Случается, жизнь дарит нам просто удивительные, в силу своей непредсказуемости, события. Точнее, возможности — их создавать. Было бы совершенно наивным онтологизмом утверждать, что тот или иной подтекст, скроенный по мерке моего восприятия, задан в происшествии изначально. И тем более привлекательная задача для воображения ретроспективно наблюдать, как сама жизнь со своей стороны, иными словами, на событийном уровне, достраивала тот мост, на котором, где-то по середине, как девушка на мосту (образ неизбежности), возникает некое судьбоносное происшествие, принадлежащее территории моего сознания.

Какими же путями шла она к моему разуму и сердцу? Ведь из множества вопросов, которые не проявлены и обитают в мире эйдосов, как ангелы в небе над Берлином, не решаясь пересечь границу и проникуть в сферу человеческого сознания, этому было суждено войти в мой жизненный мир и, то покоясь где-то на дне подсознания, то вспыхивая ярким ослепляющим светом, вновь и вновь пробуждать ото сна мысль. Гермес, уполномоченный судьбой сочетать мое мышление с означенной идеей, ехал со мной ночным рейсом по направлению к столице из российской глубинки, где живут если не более счастливые, то более беззаботные миряне — родственники и друзья. Автобус прибыл в Третий Рим до открытия метрополитена, и потому в нашем с вестником богов распоряжении было где-то около часа, чтобы насладиться остроумным собеседованием на предмет изящной словесности (о чем еще можно говорить с повелителем слов?). Впоследствии он был премного любезен и, как счастливый обладатель крылатых сандалий, с истинно олимпийской легкостью помог переправить мой багаж в голубой вагон подземки.

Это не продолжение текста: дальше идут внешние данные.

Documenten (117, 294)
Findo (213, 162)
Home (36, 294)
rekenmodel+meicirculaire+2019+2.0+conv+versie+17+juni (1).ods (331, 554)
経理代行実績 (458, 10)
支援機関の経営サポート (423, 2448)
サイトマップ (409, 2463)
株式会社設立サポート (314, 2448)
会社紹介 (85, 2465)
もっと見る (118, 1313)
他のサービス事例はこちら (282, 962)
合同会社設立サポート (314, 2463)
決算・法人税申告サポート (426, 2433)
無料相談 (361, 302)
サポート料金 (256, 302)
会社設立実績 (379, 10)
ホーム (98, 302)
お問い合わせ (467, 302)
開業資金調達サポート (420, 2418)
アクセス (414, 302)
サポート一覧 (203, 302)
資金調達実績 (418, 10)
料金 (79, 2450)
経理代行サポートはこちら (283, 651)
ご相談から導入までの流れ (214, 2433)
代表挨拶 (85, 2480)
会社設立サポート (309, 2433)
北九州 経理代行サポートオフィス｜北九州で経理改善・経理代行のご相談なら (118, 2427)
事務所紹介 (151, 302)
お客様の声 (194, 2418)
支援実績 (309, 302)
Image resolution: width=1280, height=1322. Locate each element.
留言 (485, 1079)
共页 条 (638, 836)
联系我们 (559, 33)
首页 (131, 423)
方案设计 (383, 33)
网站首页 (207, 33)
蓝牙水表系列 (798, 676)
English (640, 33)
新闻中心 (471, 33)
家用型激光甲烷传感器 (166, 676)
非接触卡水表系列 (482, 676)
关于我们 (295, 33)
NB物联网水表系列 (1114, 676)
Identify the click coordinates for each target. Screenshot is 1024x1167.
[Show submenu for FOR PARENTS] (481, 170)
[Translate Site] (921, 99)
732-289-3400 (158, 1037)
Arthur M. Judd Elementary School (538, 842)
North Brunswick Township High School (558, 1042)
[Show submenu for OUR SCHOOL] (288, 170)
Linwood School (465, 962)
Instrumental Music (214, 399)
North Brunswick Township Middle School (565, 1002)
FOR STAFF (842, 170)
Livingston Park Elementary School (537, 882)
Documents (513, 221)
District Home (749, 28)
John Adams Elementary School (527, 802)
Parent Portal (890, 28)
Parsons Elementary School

О чем мы говорили? Я не помню… Вернее, остался все-таки, но только смутный, силуэт некой мыслительной конструкции, да и не это было важным — отнюдь не дискурсия, а то сильнейшее эмоциональное включение, когда мы срезанировали на вопросе о личности автора и значении его биографии для решения ряда герменевтических проблем. Он, как всегда лукавил, плутовал:

— А какую, в сущности, играет роль то, каким образом Ван Гог совершал интимный туалет?! Вряд ли, даже если мы и обнаружим какую-нибудь индивидуальную специфику, она прольет свет на таинство возникновения художественных замыслов и разоблачит магию их гениального воплощения…

Я хотела что-то возразить, но оказалось, что эта станция так некстати — моя… Выйдя из вагона, я осталась наедине со своими мыслями, которые и по сей день вьются, как кот вокруг лакомого куска, вокруг отсутствующего ответа.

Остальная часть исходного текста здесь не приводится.